* [EXERCISE PROMPT]: Retype the material below word for word, keeping every line intact but leaving out the pictures.

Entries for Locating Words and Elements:
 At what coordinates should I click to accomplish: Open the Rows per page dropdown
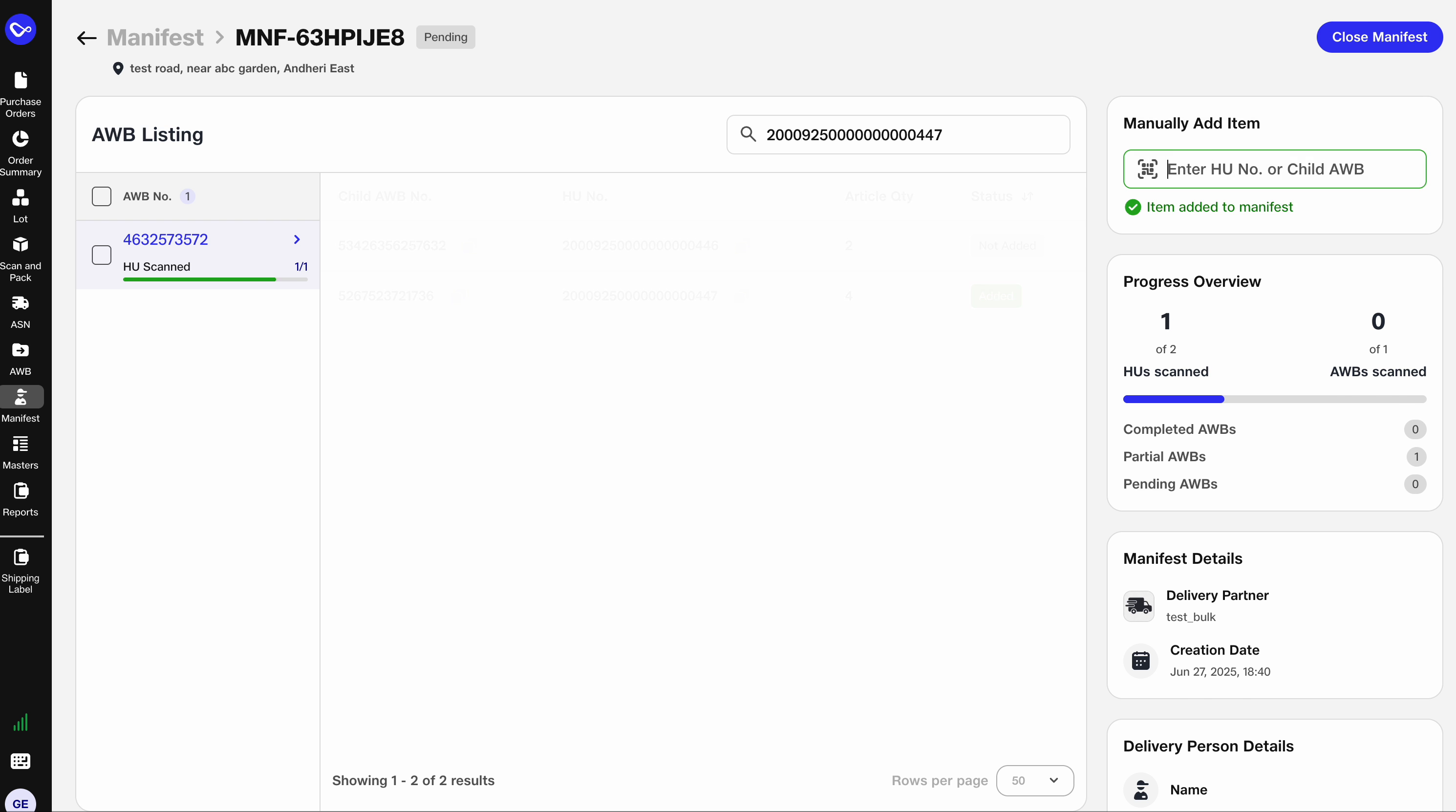coord(1034,780)
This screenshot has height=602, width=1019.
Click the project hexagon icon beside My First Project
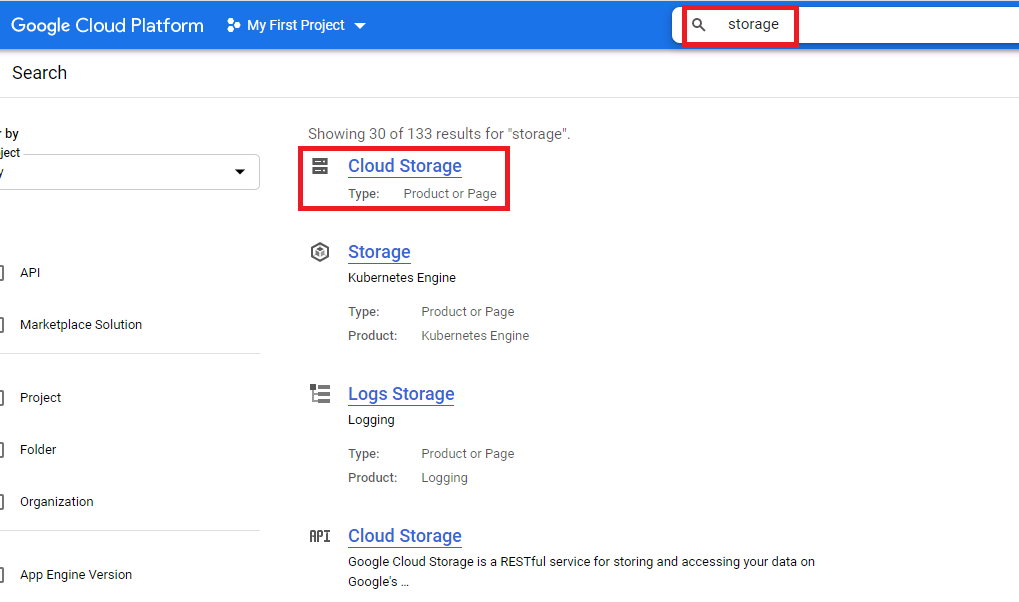click(234, 25)
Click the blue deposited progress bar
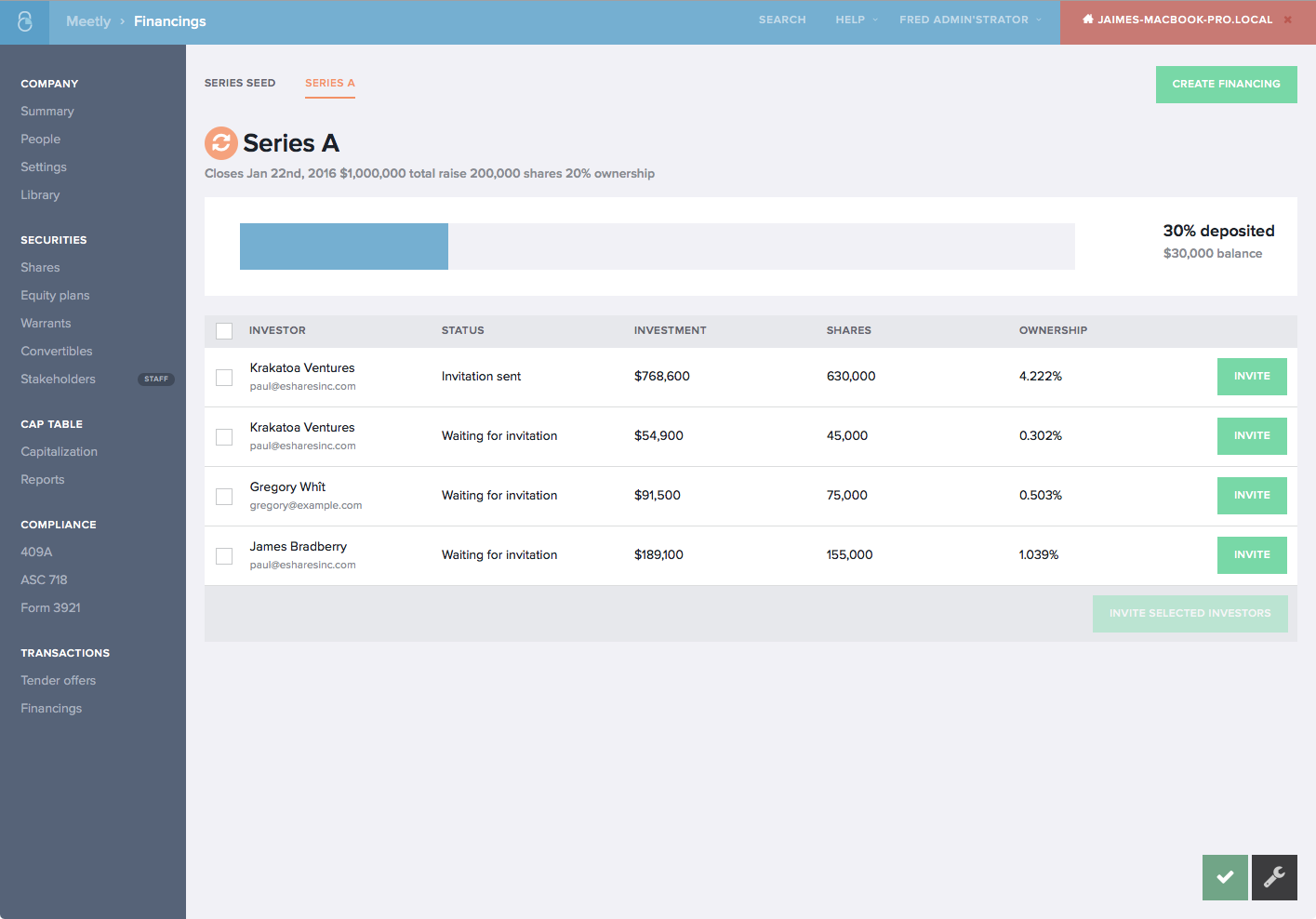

* [ANSWER TO THIS EXERCISE]:
 At what coordinates should I click to accomplish: Open the Rows per page dropdown
coord(1034,780)
This screenshot has height=602, width=1019.
Click the project hexagon icon beside My First Project
click(234, 25)
Click the blue deposited progress bar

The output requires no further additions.